"""
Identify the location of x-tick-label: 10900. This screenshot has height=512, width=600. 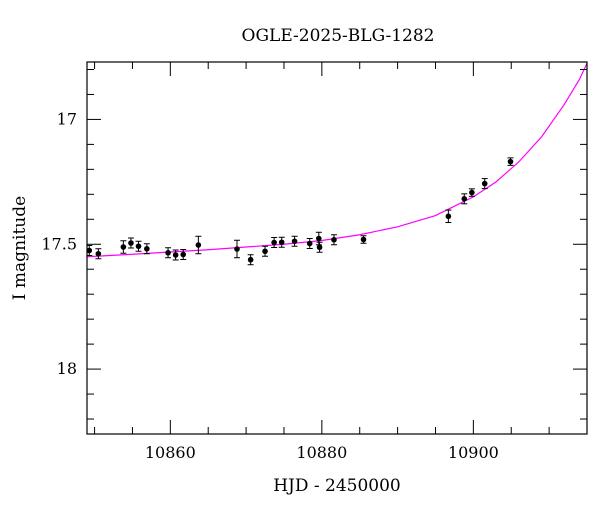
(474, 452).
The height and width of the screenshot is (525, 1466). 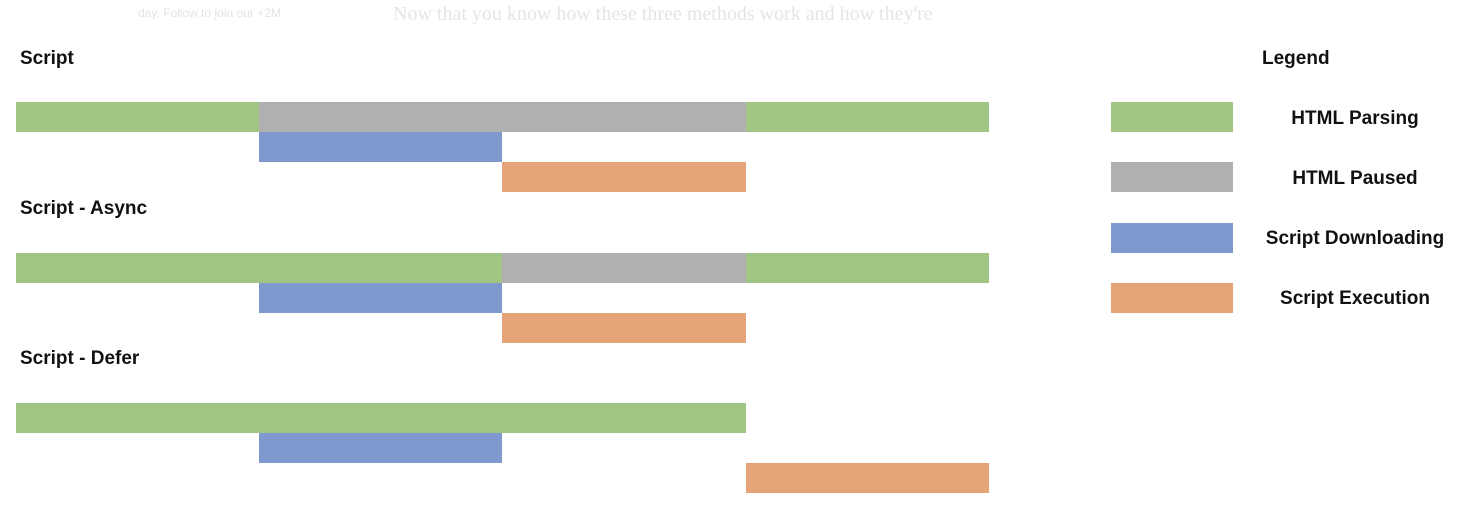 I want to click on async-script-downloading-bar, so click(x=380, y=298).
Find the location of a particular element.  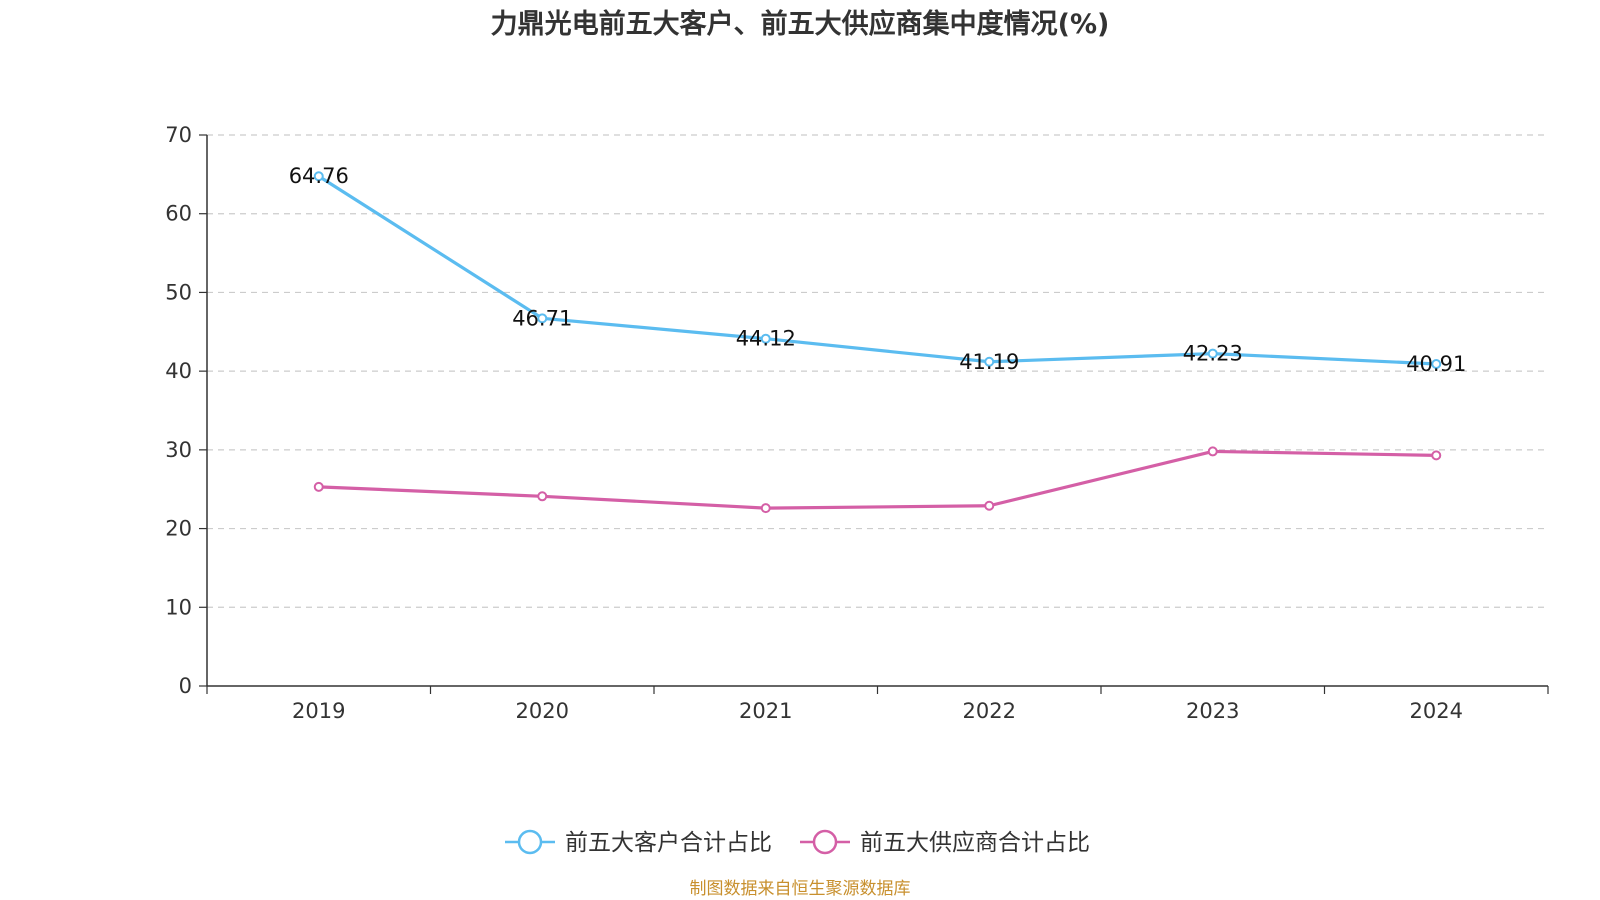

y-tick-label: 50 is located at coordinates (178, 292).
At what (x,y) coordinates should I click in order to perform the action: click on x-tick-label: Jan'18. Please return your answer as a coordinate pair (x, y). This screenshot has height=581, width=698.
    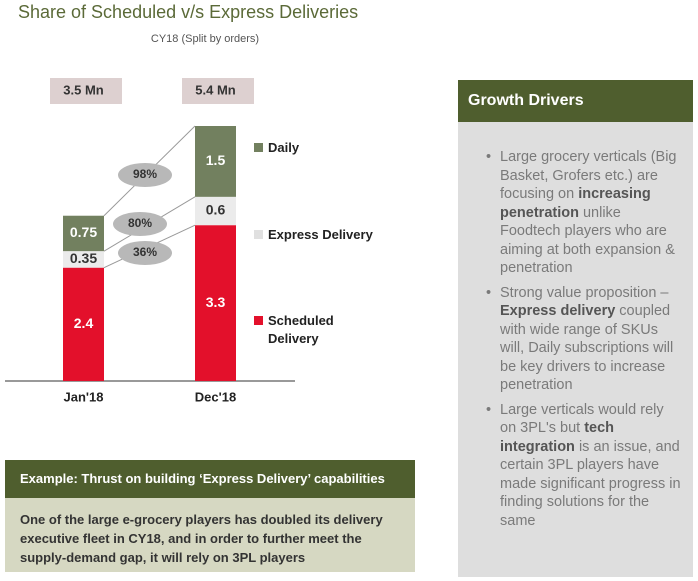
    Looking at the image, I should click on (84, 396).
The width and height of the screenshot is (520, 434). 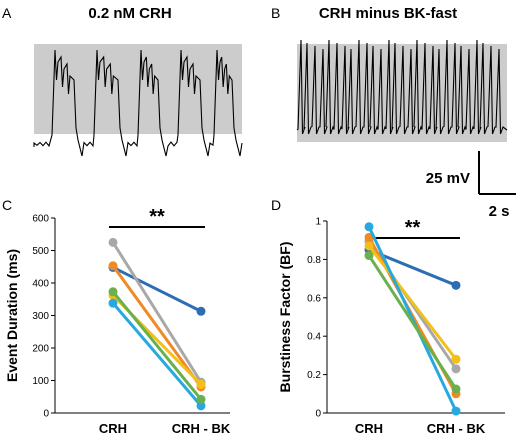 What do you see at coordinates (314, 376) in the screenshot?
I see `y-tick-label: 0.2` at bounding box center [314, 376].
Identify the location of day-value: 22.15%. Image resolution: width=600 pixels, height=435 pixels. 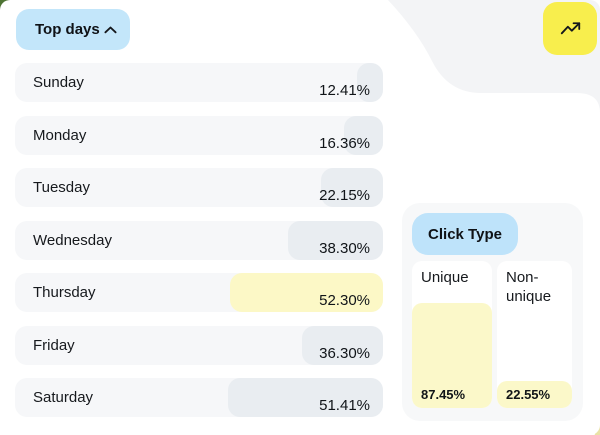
"""
Action item> Reproduce the lines from the one containing "At what (x,y)" through the one containing "Looking at the", inclusive, and leave the pictures out of the answer.

Answer to the exercise>
At what (x,y) coordinates should I click in order to perform the action: click on x-tick-label: Jan'18. Please return your answer as a coordinate pair (x, y). This screenshot has height=581, width=698.
    Looking at the image, I should click on (84, 396).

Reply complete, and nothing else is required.